At our age I guess we should always try to have someone close at hand at all times.  As a safe guard keep your cell phone in your pocket at all times.  Perhaps you can use it to call for help. Several years ago Betty fell in the kitchen, broke her hip and couldn’t get up to the telephone.  I was out of the house running an errand so she had to lie there until I returned.  Had she had a cell phone she could have called me home sooner.  She now has three screws in her hip but no lasting problems.   

When I published the passing of Ralph Smith I received this email John Ferris 6th Co.

“Ralph Smith and I were good friends at the Academy.  He came from Bettendorf, Iowa.  He often mentioned that he would like to attend the summer program at the Universidad Autonoma de Mexico (in Mexico city).  When he resigned at the end of 2/c year, he did just that.  We kept in touch, and he gave me rave reviews of the summer program, which was attended by students from all of the Americas.  And so it was that, when I left the USN for the first time, in 1950, I got in touch with Ralph.  He told me how to apply for the summer program and even referred me to the Senora from whom he rented a room in Mexico City.  Everything clicked and I enjoyed a very enjoyable, and educational summer in Mexico, and made several friends with whom I kept up for many years.  My facility with Spanish was further improved.  Prof Cabrillo Vasquez back at the Academy would have been proud of me.  His claim to fame was that he had coached Henry Wallace in Spanish prior to the VP’s good will trip to Latin America in the early 1940s.  You should have heard me negotiating, last week with the young Mexicano who has now cut down a couple of bad trees and generally cleaned up the forest behind our house.  Most of his compadres here are really hard workers and they are making good progress.  I wish that someone would come up with a sensible, non-emotional, solution to the immigration problem.  The African Americans are, as of now, the real losers in our economy.

Goal of the exercise
Copy the section of the passage that begins at "At our age I" and stops after "Ferris 6th Co.". The entries below have no role in any of this.

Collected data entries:
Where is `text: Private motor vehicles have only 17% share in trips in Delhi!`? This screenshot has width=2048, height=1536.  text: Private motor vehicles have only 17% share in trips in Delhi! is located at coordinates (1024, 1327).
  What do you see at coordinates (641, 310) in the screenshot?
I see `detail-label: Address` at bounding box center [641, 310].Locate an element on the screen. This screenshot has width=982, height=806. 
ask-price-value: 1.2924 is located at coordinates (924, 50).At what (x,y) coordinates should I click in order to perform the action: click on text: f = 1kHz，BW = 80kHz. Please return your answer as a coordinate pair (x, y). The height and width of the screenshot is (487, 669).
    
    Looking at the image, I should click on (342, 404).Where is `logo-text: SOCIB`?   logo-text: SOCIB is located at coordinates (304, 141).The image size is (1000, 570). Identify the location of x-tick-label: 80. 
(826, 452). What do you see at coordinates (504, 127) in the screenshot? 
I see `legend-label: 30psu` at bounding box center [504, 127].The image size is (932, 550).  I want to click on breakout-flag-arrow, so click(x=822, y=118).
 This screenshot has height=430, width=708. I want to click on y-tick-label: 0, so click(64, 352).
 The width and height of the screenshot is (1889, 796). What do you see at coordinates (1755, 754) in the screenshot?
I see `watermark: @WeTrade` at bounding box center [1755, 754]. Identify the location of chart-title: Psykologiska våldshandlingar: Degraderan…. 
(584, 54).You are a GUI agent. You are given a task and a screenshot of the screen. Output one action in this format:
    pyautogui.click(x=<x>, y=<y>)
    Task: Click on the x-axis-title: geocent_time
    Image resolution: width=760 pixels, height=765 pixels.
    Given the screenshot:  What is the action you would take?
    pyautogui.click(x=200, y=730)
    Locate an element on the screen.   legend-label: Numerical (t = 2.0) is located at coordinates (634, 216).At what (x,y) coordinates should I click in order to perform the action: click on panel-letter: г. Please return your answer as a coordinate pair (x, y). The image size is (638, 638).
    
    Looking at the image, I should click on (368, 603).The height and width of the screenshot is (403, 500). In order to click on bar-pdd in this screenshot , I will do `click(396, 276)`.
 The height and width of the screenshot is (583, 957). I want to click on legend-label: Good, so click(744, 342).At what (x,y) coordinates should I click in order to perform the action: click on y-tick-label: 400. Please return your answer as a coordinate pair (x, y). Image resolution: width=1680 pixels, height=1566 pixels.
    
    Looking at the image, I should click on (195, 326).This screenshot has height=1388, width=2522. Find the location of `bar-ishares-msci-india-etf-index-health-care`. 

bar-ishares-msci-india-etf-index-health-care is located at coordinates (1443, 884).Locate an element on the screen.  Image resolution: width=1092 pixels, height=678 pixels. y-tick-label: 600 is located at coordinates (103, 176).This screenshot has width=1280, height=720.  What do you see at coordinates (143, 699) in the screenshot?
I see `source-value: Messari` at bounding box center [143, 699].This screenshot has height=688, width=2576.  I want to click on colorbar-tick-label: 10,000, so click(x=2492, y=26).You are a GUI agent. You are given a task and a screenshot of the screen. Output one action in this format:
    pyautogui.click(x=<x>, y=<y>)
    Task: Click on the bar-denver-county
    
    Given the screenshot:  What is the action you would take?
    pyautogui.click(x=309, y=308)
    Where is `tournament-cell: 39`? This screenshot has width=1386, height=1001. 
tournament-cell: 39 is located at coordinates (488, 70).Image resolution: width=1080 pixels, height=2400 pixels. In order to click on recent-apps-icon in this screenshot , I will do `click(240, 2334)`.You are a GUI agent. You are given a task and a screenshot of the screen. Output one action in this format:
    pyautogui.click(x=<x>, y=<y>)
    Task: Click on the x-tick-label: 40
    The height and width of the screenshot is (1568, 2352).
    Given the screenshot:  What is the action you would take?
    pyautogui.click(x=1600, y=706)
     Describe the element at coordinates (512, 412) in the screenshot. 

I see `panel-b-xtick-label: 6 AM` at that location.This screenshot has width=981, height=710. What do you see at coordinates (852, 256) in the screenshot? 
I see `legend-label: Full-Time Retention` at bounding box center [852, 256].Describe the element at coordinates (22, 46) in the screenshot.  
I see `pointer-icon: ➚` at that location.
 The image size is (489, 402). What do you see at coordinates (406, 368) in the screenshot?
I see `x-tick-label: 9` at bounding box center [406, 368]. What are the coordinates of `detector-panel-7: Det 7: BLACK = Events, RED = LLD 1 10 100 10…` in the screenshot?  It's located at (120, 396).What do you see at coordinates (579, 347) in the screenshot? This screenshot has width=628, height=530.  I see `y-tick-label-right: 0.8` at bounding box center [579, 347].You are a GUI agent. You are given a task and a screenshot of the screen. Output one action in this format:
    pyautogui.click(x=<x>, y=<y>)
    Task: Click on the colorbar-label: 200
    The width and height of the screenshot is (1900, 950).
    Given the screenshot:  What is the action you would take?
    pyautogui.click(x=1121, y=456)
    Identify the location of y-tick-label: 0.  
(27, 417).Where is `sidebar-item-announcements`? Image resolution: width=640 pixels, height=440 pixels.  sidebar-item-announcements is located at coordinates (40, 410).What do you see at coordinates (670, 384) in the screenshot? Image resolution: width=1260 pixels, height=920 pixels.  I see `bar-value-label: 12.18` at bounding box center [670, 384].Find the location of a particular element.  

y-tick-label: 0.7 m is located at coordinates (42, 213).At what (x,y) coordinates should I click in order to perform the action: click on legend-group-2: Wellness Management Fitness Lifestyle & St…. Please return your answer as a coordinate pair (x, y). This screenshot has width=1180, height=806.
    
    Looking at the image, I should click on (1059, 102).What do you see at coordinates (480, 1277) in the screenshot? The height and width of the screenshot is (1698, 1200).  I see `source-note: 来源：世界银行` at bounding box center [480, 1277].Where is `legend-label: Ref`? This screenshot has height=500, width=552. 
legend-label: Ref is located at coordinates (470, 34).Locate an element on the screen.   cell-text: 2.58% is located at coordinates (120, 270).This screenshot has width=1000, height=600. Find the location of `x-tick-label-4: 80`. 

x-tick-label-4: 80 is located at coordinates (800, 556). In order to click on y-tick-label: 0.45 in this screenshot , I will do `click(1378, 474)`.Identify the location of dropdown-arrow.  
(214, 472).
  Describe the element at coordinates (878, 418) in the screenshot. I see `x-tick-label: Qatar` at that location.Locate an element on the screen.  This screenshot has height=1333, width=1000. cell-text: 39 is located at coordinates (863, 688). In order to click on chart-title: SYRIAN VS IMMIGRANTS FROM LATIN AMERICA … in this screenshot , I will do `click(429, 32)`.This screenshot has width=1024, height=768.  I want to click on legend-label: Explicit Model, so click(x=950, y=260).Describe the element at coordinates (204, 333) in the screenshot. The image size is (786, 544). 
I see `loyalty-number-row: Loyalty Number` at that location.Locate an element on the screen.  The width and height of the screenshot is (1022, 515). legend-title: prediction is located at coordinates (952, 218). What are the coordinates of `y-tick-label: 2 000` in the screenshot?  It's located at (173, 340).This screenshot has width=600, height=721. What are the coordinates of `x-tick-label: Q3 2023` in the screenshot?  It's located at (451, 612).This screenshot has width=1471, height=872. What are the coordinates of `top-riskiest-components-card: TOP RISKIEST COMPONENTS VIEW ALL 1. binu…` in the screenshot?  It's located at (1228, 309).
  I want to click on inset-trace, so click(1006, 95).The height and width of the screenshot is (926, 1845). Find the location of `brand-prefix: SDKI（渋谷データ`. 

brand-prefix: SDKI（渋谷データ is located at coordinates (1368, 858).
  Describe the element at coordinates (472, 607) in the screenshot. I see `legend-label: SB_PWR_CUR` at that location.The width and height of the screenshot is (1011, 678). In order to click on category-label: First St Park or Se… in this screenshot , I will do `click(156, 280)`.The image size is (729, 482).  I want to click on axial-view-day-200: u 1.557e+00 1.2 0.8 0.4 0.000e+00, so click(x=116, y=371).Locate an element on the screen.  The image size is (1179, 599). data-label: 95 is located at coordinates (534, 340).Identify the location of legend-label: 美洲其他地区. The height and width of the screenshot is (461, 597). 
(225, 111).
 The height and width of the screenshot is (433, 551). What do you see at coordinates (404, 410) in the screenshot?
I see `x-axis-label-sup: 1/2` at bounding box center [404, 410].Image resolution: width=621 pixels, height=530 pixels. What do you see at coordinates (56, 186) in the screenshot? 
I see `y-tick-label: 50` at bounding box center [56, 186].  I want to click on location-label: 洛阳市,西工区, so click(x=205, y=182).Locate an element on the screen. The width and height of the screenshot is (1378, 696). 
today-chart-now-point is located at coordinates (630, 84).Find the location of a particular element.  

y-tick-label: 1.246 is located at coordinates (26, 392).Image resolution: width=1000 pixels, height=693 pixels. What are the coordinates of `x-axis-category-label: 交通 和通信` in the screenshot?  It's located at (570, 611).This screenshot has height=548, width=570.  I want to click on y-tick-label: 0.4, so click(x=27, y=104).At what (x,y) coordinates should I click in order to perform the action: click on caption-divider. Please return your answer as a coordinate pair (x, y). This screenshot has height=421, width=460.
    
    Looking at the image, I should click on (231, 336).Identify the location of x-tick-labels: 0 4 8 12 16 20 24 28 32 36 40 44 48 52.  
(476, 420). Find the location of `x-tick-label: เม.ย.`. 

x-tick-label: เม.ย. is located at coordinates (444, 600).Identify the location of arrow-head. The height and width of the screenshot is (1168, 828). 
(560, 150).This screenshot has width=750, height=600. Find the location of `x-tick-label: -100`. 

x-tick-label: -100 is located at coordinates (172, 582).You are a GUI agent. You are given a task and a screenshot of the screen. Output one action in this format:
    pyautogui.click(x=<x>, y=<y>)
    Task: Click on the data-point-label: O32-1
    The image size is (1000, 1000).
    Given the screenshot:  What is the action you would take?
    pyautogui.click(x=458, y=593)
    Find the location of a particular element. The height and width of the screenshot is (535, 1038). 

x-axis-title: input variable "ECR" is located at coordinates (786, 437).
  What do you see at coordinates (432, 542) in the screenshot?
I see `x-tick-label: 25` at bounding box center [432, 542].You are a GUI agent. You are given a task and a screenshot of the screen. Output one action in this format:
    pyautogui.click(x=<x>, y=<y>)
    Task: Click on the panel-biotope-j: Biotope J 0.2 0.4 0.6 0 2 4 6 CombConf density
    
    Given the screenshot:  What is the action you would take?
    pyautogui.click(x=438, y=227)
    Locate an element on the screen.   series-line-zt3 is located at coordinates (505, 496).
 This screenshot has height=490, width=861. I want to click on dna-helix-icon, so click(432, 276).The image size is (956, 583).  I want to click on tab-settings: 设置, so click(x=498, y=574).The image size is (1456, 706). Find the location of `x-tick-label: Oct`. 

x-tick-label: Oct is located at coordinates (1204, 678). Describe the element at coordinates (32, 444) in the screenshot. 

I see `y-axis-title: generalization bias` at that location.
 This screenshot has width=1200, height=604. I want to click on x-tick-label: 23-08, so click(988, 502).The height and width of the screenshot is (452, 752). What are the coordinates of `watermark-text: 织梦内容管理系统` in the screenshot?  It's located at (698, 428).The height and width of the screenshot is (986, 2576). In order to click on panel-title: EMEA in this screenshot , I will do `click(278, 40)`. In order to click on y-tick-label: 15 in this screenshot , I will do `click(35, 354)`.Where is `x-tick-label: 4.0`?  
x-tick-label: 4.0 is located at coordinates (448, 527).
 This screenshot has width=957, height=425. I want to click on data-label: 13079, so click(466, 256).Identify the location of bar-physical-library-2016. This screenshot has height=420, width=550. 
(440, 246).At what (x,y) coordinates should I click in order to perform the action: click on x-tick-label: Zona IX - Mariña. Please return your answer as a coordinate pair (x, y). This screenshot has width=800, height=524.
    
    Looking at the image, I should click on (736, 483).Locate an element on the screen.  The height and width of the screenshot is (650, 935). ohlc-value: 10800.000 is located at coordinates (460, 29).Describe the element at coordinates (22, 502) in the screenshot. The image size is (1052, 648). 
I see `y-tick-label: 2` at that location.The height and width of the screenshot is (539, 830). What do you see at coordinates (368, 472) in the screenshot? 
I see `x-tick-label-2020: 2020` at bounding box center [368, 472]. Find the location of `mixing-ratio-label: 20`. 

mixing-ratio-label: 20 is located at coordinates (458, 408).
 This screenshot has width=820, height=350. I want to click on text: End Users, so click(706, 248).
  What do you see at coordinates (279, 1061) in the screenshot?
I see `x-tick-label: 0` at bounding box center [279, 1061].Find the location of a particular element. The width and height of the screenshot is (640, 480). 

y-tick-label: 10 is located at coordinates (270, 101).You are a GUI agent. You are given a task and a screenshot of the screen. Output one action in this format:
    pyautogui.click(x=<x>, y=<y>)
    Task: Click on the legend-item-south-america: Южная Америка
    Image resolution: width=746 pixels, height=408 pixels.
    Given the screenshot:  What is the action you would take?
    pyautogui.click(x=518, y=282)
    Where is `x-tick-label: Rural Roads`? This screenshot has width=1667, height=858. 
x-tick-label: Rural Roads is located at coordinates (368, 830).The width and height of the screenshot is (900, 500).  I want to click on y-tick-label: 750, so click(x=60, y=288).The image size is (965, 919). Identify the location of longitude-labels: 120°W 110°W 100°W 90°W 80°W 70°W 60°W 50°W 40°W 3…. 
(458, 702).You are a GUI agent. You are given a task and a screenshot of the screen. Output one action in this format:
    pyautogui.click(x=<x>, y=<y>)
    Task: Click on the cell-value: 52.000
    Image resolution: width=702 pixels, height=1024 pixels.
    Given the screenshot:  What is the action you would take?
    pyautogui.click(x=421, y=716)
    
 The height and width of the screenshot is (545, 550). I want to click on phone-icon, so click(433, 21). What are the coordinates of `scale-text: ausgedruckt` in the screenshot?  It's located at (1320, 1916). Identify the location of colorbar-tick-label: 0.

Reply
At our age I guess we should always try to have someone close at hand at all times.  As a safe guard keep your cell phone in your pocket at all times.  Perhaps you can use it to call for help. Several years ago Betty fell in the kitchen, broke her hip and couldn’t get up to the telephone.  I was out of the house running an errand so she had to lie there until I returned.  Had she had a cell phone she could have called me home sooner.  She now has three screws in her hip but no lasting problems.   

When I published the passing of Ralph Smith I received this email John Ferris 6th Co.